▶ **Dataset rows**
------------
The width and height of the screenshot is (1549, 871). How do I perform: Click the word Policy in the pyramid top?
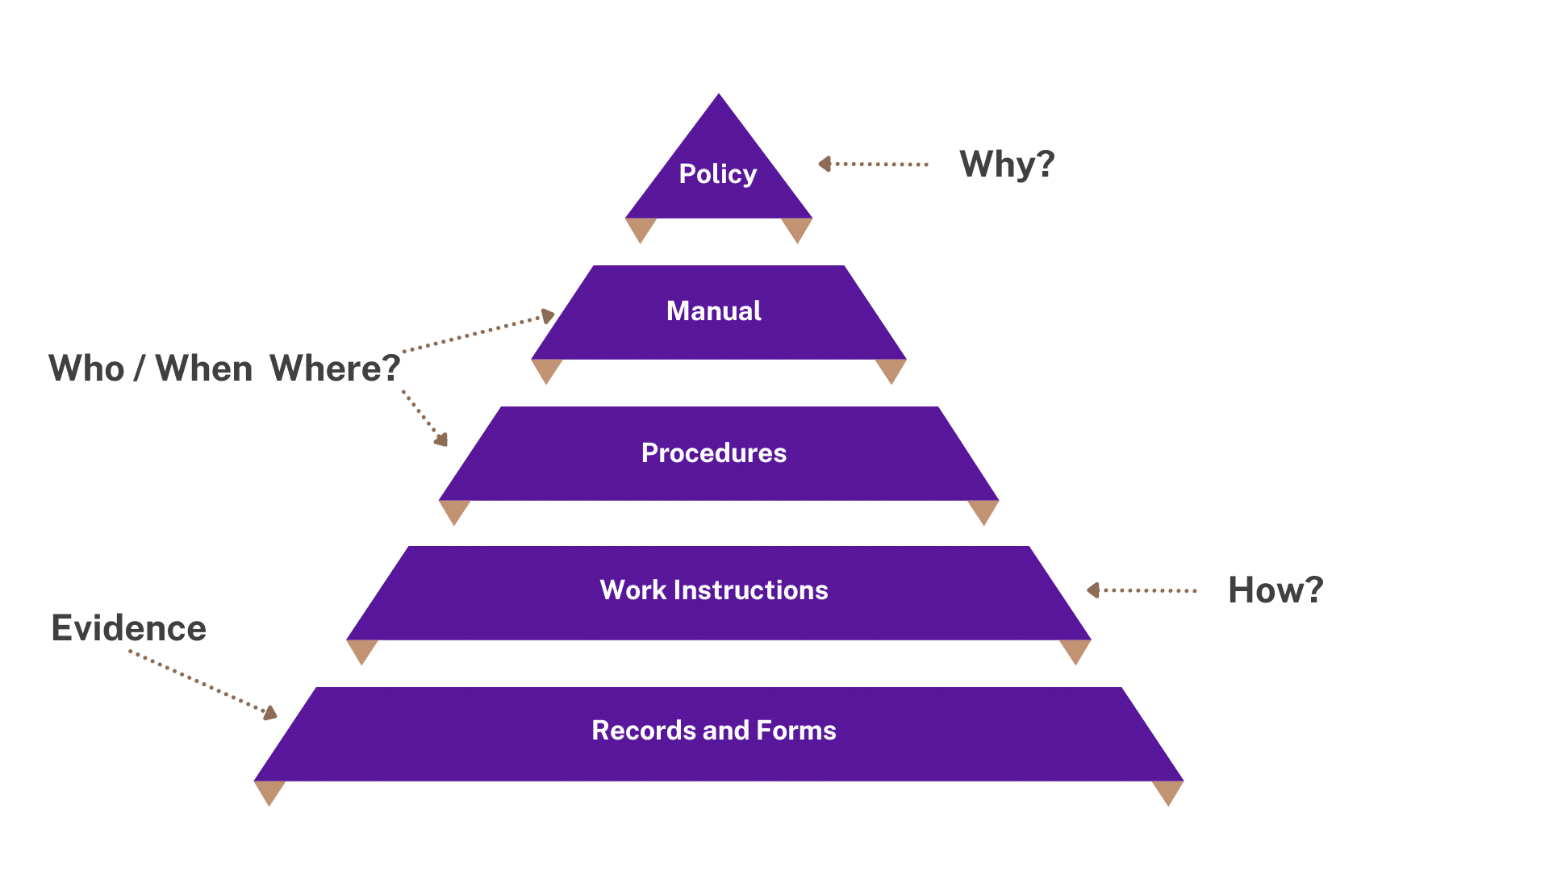[717, 174]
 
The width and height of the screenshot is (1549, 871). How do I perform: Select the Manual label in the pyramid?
[713, 311]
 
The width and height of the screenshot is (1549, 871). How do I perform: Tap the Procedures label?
[713, 453]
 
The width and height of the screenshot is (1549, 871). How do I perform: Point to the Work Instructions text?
[713, 590]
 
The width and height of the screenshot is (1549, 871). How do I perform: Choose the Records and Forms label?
[713, 731]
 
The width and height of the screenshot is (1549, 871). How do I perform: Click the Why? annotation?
[1007, 165]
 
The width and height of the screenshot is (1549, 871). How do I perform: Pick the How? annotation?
[1275, 590]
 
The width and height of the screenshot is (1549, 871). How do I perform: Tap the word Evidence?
------------
▶ **SET PROBLEM**
Reproduce every line of the items above verbatim, leaving the pictures out of your answer.

▶ **EXERCISE ANSWER**
The width and height of the screenshot is (1549, 871). How do I perform: Click the word Policy in the pyramid top?
[717, 174]
 
The width and height of the screenshot is (1549, 871). How do I perform: Select the Manual label in the pyramid?
[713, 311]
 
The width and height of the screenshot is (1549, 871). How do I perform: Tap the Procedures label?
[713, 453]
 
The width and height of the screenshot is (1549, 871). How do I perform: Point to the Work Instructions text?
[713, 590]
 
The width and height of the screenshot is (1549, 871). How do I perform: Choose the Records and Forms label?
[713, 731]
 
The width and height of the screenshot is (1549, 871). How do I perform: Click the Why? annotation?
[1007, 165]
 
The width and height of the screenshot is (1549, 871). How do I perform: Pick the How? annotation?
[1275, 590]
 
The width and height of the screenshot is (1549, 871). How do I perform: Tap the word Evidence?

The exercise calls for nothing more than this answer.